## 과제 목표
아래 데이터에서 "Identify the location" 문구가 있는 줄부터 "(726, 478)." 문구가 있는 줄까지만 다시 적되, "Fitness" 대신 "Wellness" 문구를 넣고 나머지는 그대로 두어 주세요. 그림은 답에서 빼고 적습니다.

## 데이터 모음
○ ○ ○ ○ ○ ○ ○

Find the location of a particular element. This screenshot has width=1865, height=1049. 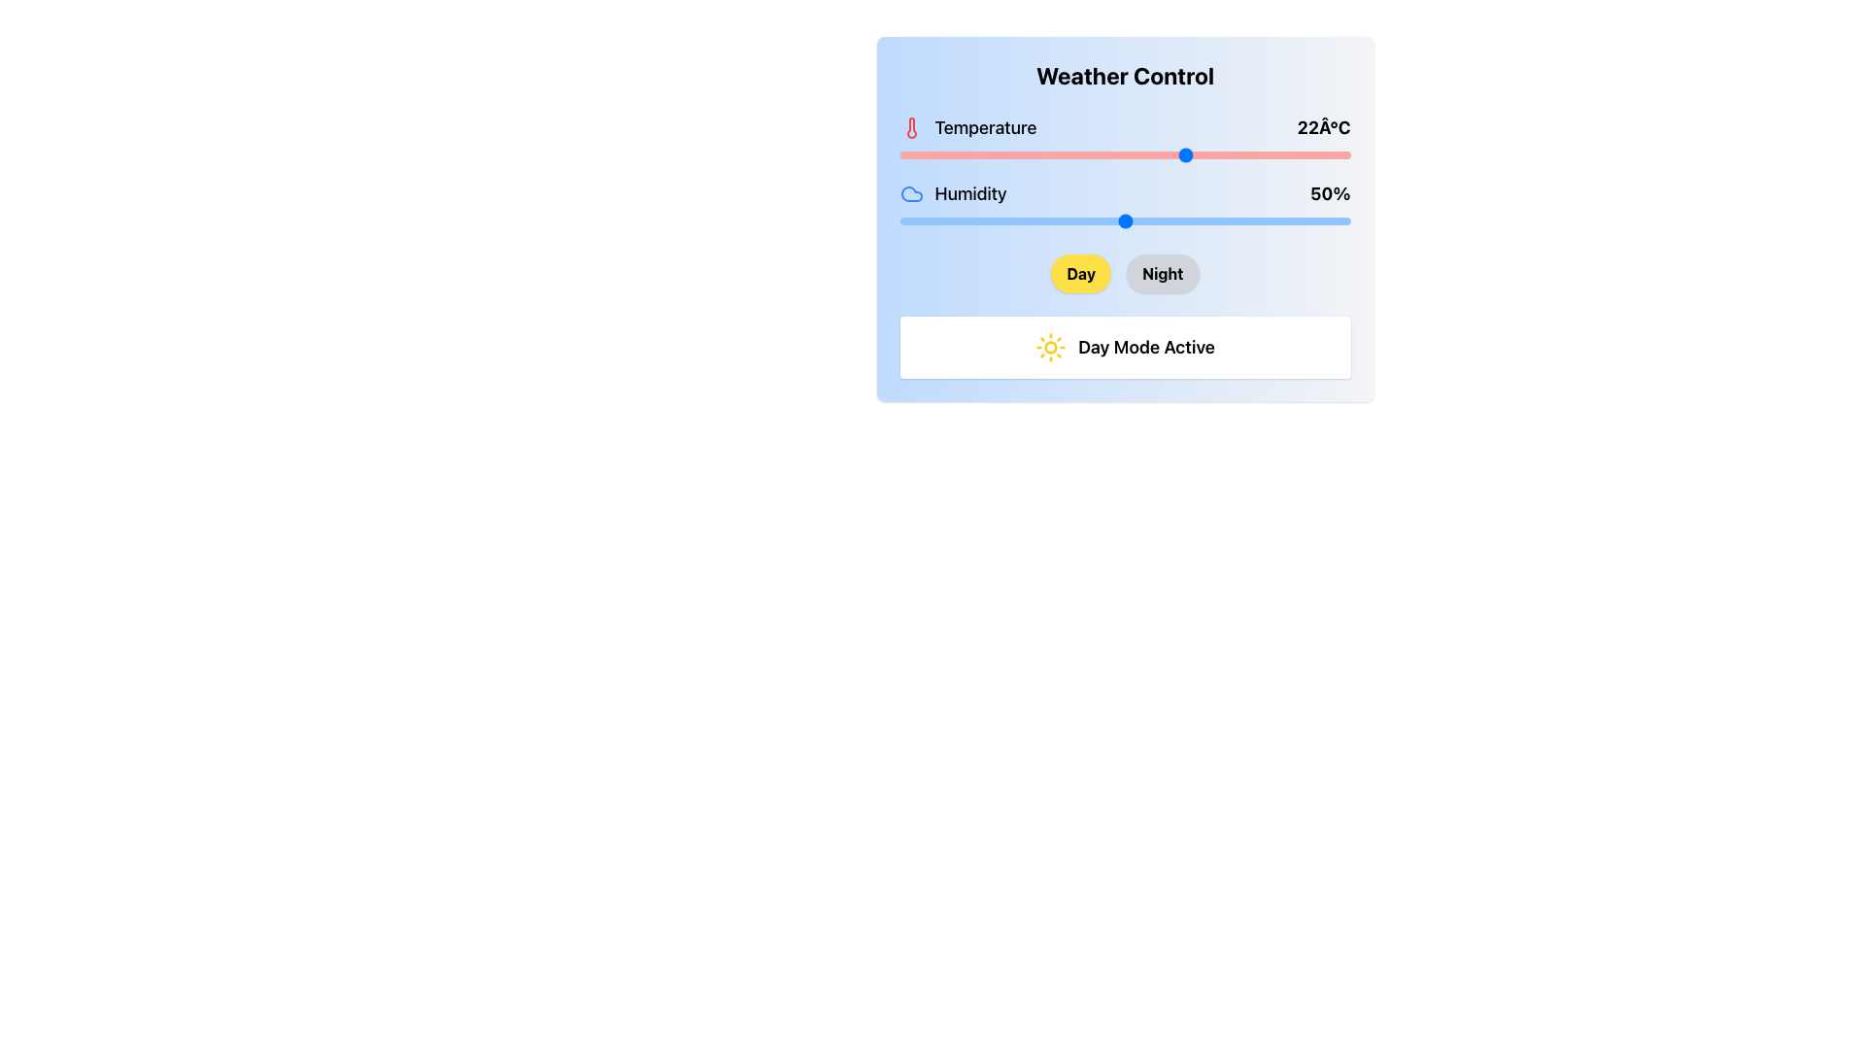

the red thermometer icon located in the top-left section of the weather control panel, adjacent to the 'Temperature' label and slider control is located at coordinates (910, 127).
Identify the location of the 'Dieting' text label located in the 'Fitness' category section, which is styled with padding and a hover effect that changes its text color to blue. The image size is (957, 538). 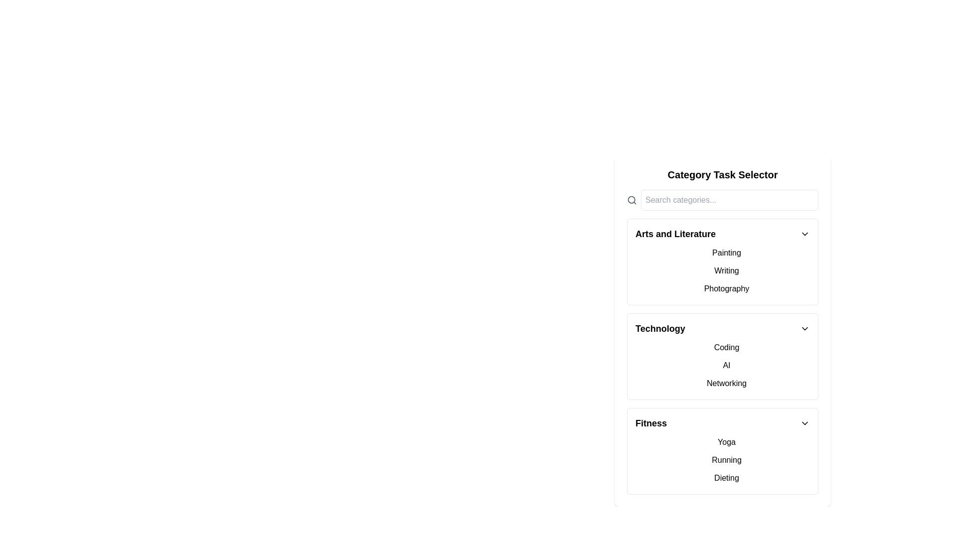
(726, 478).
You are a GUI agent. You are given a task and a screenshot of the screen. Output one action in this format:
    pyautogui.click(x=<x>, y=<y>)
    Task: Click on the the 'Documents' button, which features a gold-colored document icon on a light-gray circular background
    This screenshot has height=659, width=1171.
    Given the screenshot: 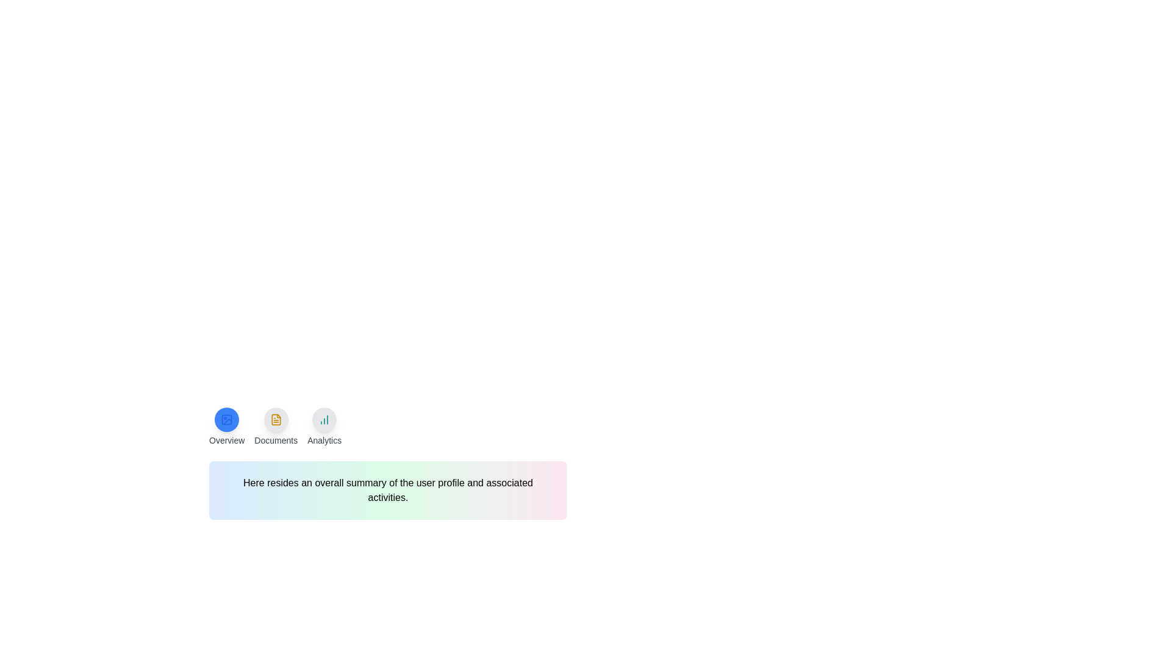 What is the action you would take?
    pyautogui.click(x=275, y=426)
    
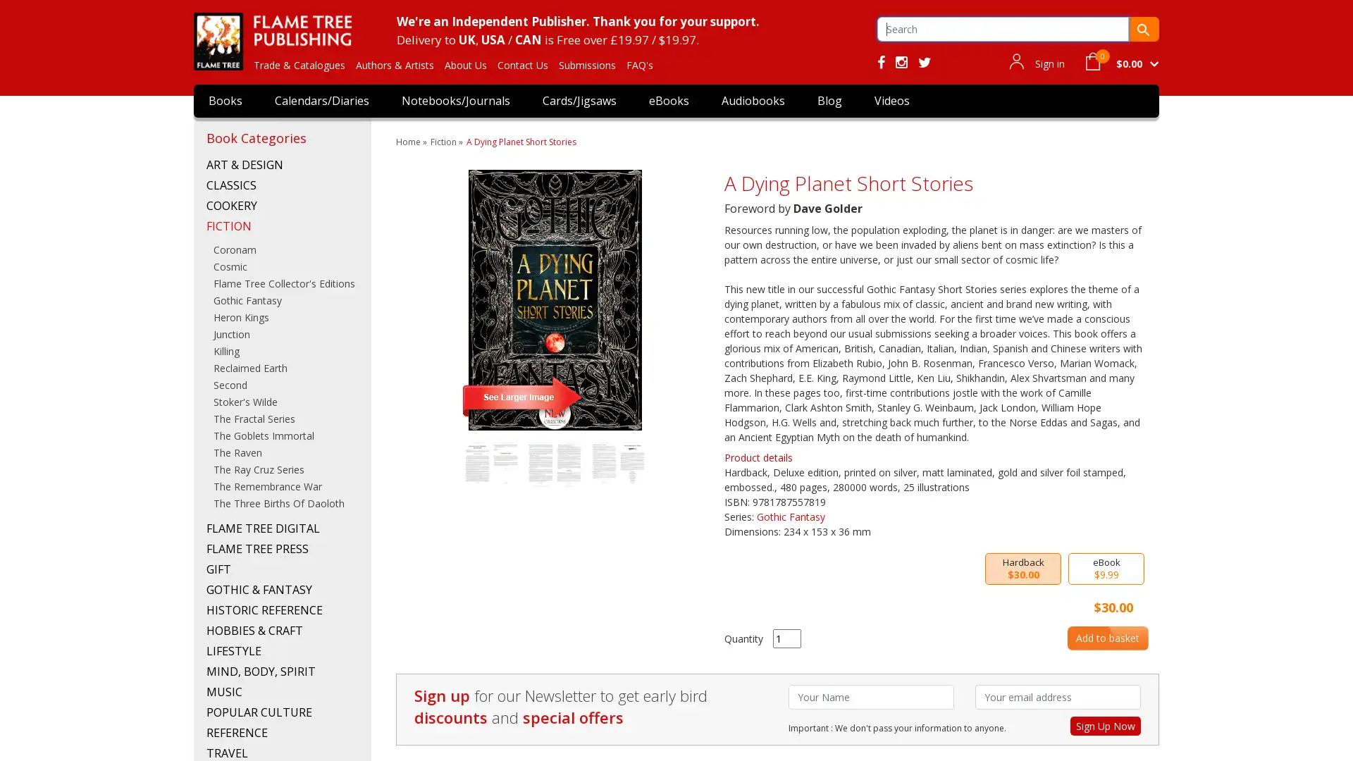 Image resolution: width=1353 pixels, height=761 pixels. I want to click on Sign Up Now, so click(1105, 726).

○ ○ ○ ○ ○ ○ ○

## 풀이
Identify the location of the 'Dieting' text label located in the 'Wellness' category section, which is styled with padding and a hover effect that changes its text color to blue. The image size is (957, 538). 
(726, 478).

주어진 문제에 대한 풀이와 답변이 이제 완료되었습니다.